Comme chaque vendredi matin, je me lève tant bien que mal, maudissant cette pathétique sonnerie qui m’extrait du sommeil. Y’a pas à dire, c’est encore plus dur de se réveiller lorsqu’on n’a pas d’obligations. Pas de femme ni de patron pour vous forcer à entrer dans une énième journée, copie quasi conforme à celle de la veille. Je me passe de l’eau sur le visage, observe ma mine lasse et descends les deux étages de ma résidence. Une inspection quotidienne dans la fente de la boîte aux lettres me renfrogne un peu plus. Toujours rien. Cela fait bientôt deux mois que j’ai envoyé mon manuscrit à la plupart des maisons d’édition que je connais. J’ai fait ça à l’ancienne, sur un beau papier relié. Ça m’a coûté un bras et une parcelle de forêt à bien dut y passer quelque part.

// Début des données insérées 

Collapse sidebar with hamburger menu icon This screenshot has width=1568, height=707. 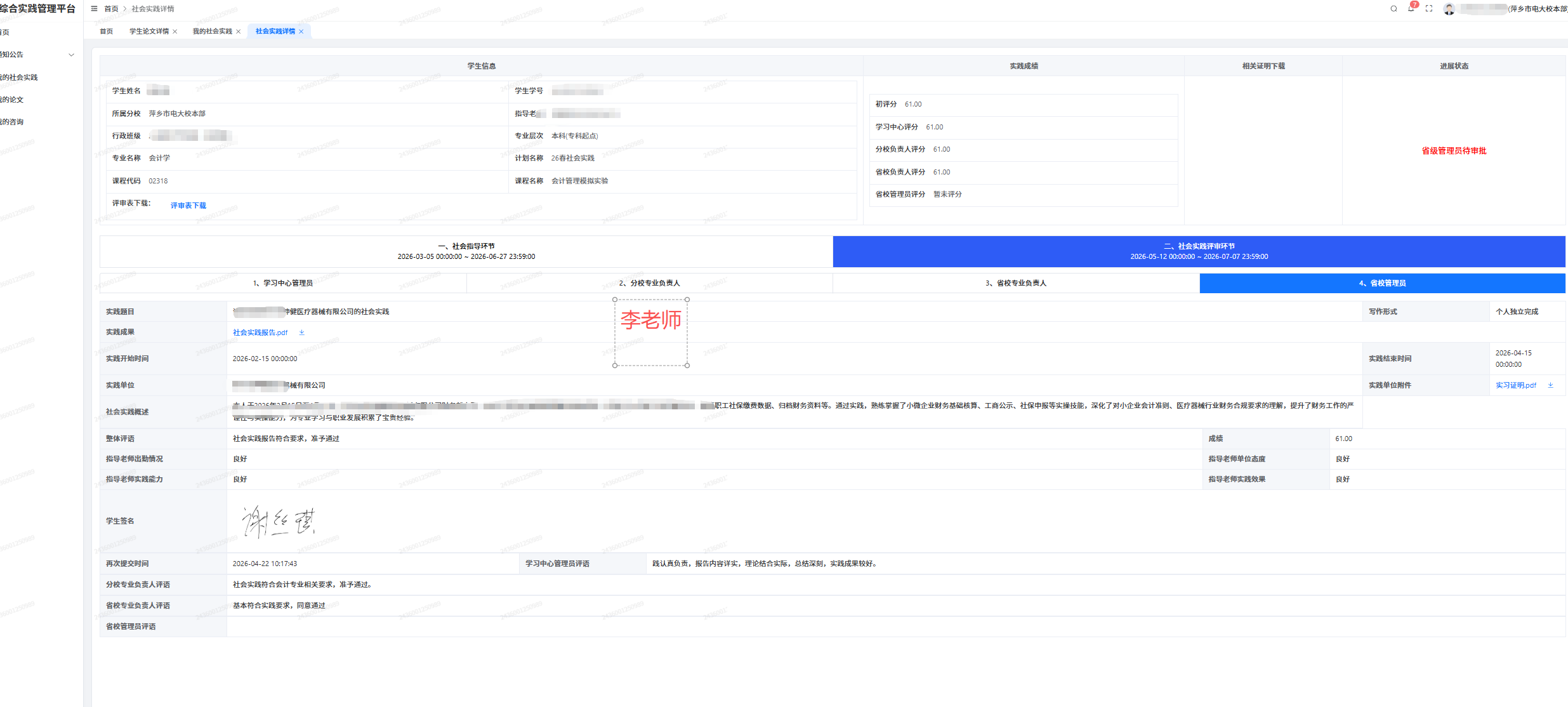(x=94, y=9)
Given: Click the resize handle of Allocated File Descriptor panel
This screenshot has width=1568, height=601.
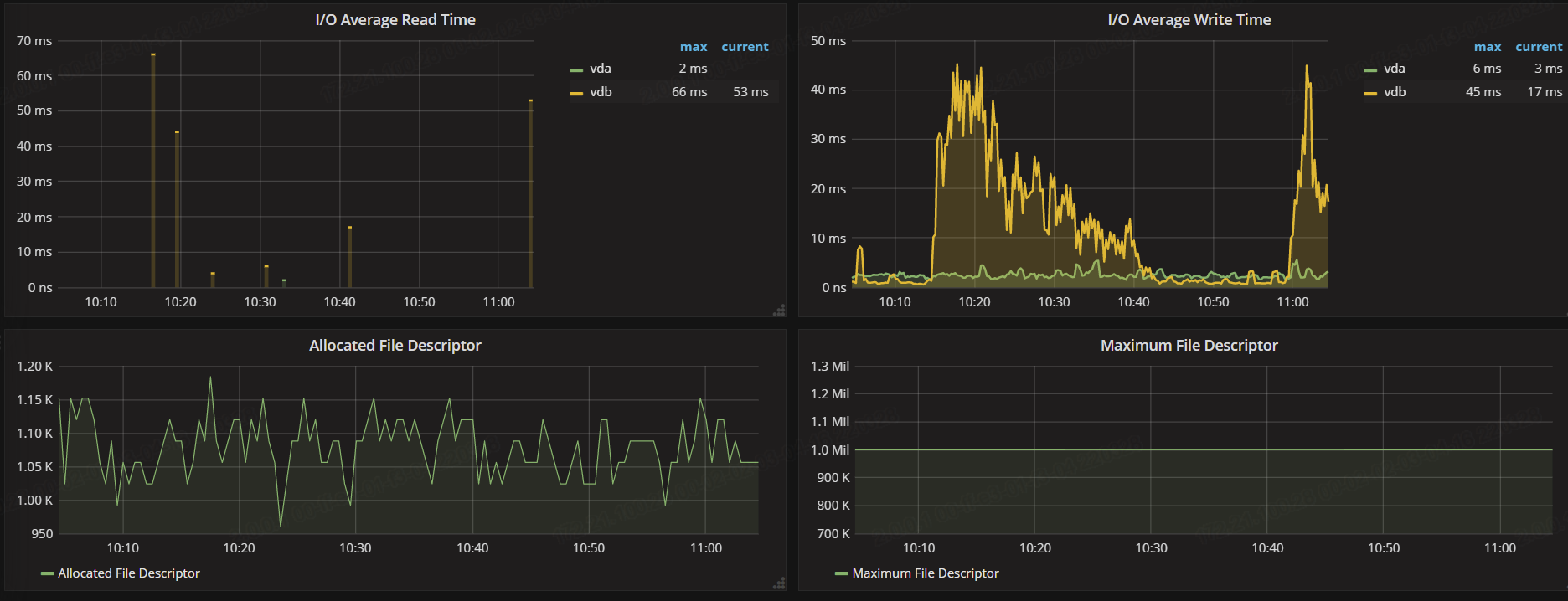Looking at the screenshot, I should [779, 583].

D’une démarche un brin mollassonne, je me dirige à la cave et y sors ma bicyclette. Un vieux bolide Peugeot qui grince. C’est une plaie dans les montées, mais je l’aime bien. Une longue descente m’amène en centre-ville. Malgré les nuages, l’air est doux. Un vent légèrement iodé lèche mon visage, la vitesse y fait poindre quelques larmes. Je me faufile à travers un embouteillage. Voir tous ces cons coincés dans leur voiture me redonne le sourire, j’arrive aux abords du Nelly’s. J’attache mon vélo à un poteau, sur le trottoir d’en face. Il ne vaut rien, mais j’y tiens et je préfère pouvoir garder un œil dessus.

Le café ressemble à la plupart de ces lieux branchés. Trop sains, trop chers, mais soyons honnêtes, on s’y sent bien. Une jolie blonde m’accueille tout sourire. Elle a une queue-de-cheval et un tablier, il n’en faut pas plus pour attiser un début de désir. D’autant qu’elle me rappelle une fille que j’ai connue à l’université, aussi excitante qu’agaçante. Une boule de nerfs que l’on meurt d’envie de mater. Jusqu’à quand vais-je conserver ces réflexes adolescents faisant naître des pensées obscènes à chaque nouvelle rencontre ?

Aussitôt, je me recentre sur l’objectif de ma venue, à savoir noircir quelques pages blanches de ma prose balbutiante. Je sors un calepin élimé et l’ordinateur pour quelques recherches éventuelles. Je commande un café au lait, un œuf au plat et deux tartines beurrées sans m’attarder sur le corps de la serveuse. Je griffonne le plan d’une nouvelle à la va-vite puis, ingurgite mon petit déjeuner américain en espérant qu’il déclenche quelques inspirations bukowskiennes. (suite…)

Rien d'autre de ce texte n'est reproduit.